AIML-04

Is your ML training data monitored and audited?

Explanation

This question is asking whether your organization has processes in place to monitor and audit the data used to train your machine learning (ML) models. What it means: Monitoring and auditing ML training data involves tracking where the data comes from, who has access to it, how it's modified, and ensuring its integrity throughout the ML lifecycle. This includes maintaining logs of data access, changes, and usage in training processes. Why it's being asked: Training data is the foundation of ML models, and compromised or biased training data can lead to serious security and ethical issues: 1. Data poisoning attacks can occur when adversaries manipulate training data to introduce backdoors or biases 2. Sensitive information in training data could lead to privacy breaches or model outputs that leak confidential information 3. Regulatory compliance (like GDPR, HIPAA) often requires tracking data lineage and usage 4. Biased or low-quality training data can result in discriminatory or unreliable AI systems How to best answer: Describe your specific processes for: - Data provenance tracking (where data comes from and its chain of custody) - Access controls for training data - Monitoring systems that detect unusual access or modifications - Regular auditing procedures and their frequency - Tools used for monitoring data quality and integrity - Documentation practices for data changes Be specific about technologies and processes rather than making general claims.

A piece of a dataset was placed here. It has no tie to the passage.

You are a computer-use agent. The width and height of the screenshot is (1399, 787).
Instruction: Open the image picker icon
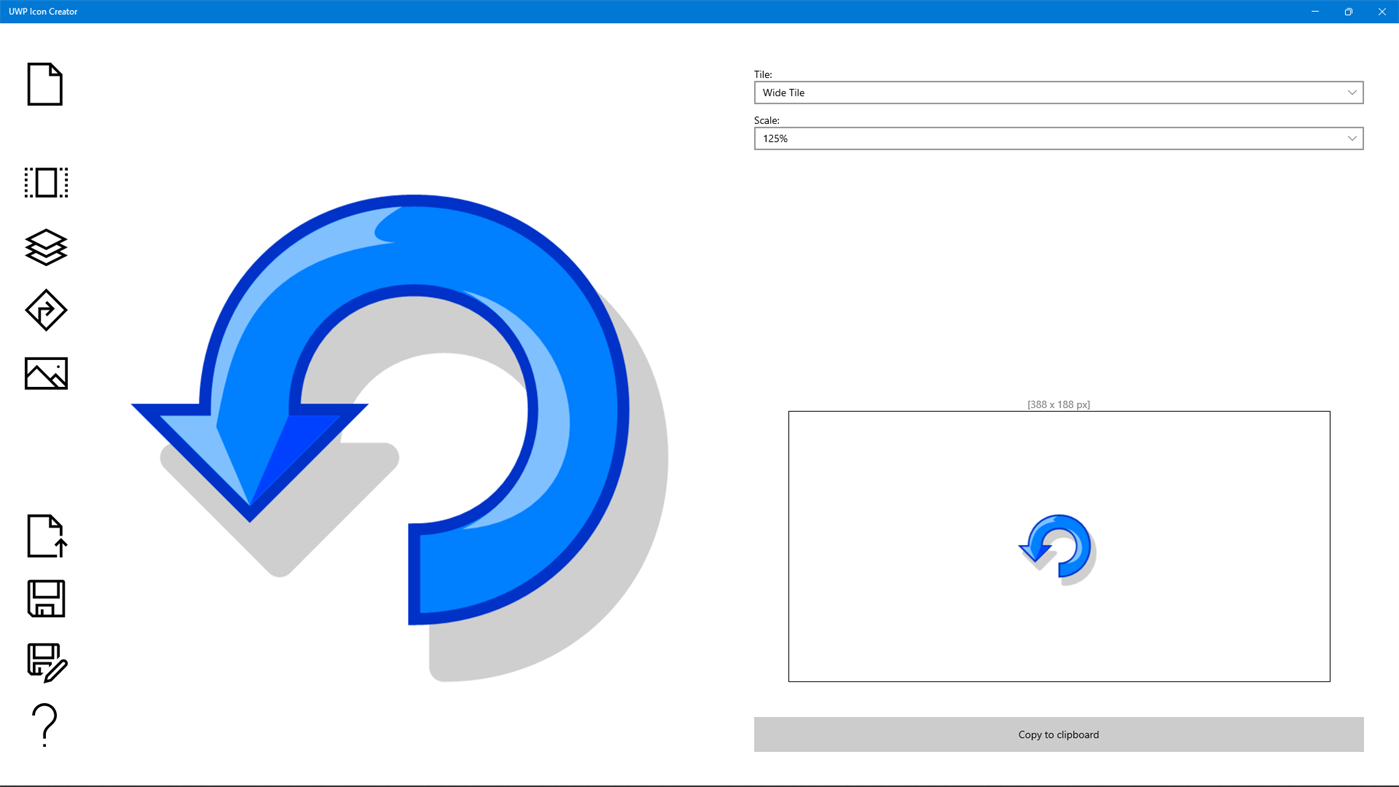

Include information about who is responsible for these monitoring and auditing functions within your organization.

Guidance

Looking for how you reduce the risk of compromising training data.

Example Responses

Example Response 1

Yes, our ML training data is comprehensively monitored and audited through multiple layers of controls We maintain a data provenance system that tracks the origin, transformations, and usage of all training datasets Access to training data is restricted through role-based access controls and all access events are logged in our SIEM system We employ automated data quality monitoring tools that continuously scan for anomalies, drift, or potential poisoning attempts Our Data Governance team conducts quarterly audits of all training datasets, reviewing access logs, transformation history, and data quality metrics Additionally, we use cryptographic hashing to verify data integrity throughout the ML pipeline and maintain immutable audit logs of all data modifications These processes are documented in our ML Data Governance Policy, which is reviewed annually and following any security incidents.

Example Response 2

Yes, we have implemented a robust monitoring and auditing framework for our ML training data Our approach includes: 1) A centralized data catalog that maintains metadata about all training datasets including source, ownership, sensitivity classification, and usage history; 2) Automated data lineage tracking that records all transformations applied to datasets; 3) Continuous monitoring through our DataGuard platform that alerts on unusual access patterns or unexpected modifications to training data; 4) Monthly automated data quality assessments that check for drift, outliers, and potential poisoning; and 5) Bi-annual formal audits conducted by our internal audit team in collaboration with ML engineers All training data access requires multi-factor authentication, and privileged operations (like deletion or bulk modification) require approval through our change management system We maintain these logs for a minimum of 18 months to support forensic analysis if needed.

Example Response 3

We currently do not have a formal monitoring and auditing system specifically for ML training data Our data scientists maintain their own datasets and are responsible for ensuring data quality While we do have general system access logs that would capture who accessed data storage systems, we don't have specialized tools for tracking ML data lineage or monitoring for potential data poisoning attempts Our development team is planning to implement a data governance framework in the next quarter that will include monitoring and auditing capabilities for ML training data, but this is still in the planning phase In the interim, we mitigate risks through strict access controls to our data storage systems and by conducting manual reviews of datasets before they are used for training production models.

Context

Tab: AI
Category: AI Machine Learning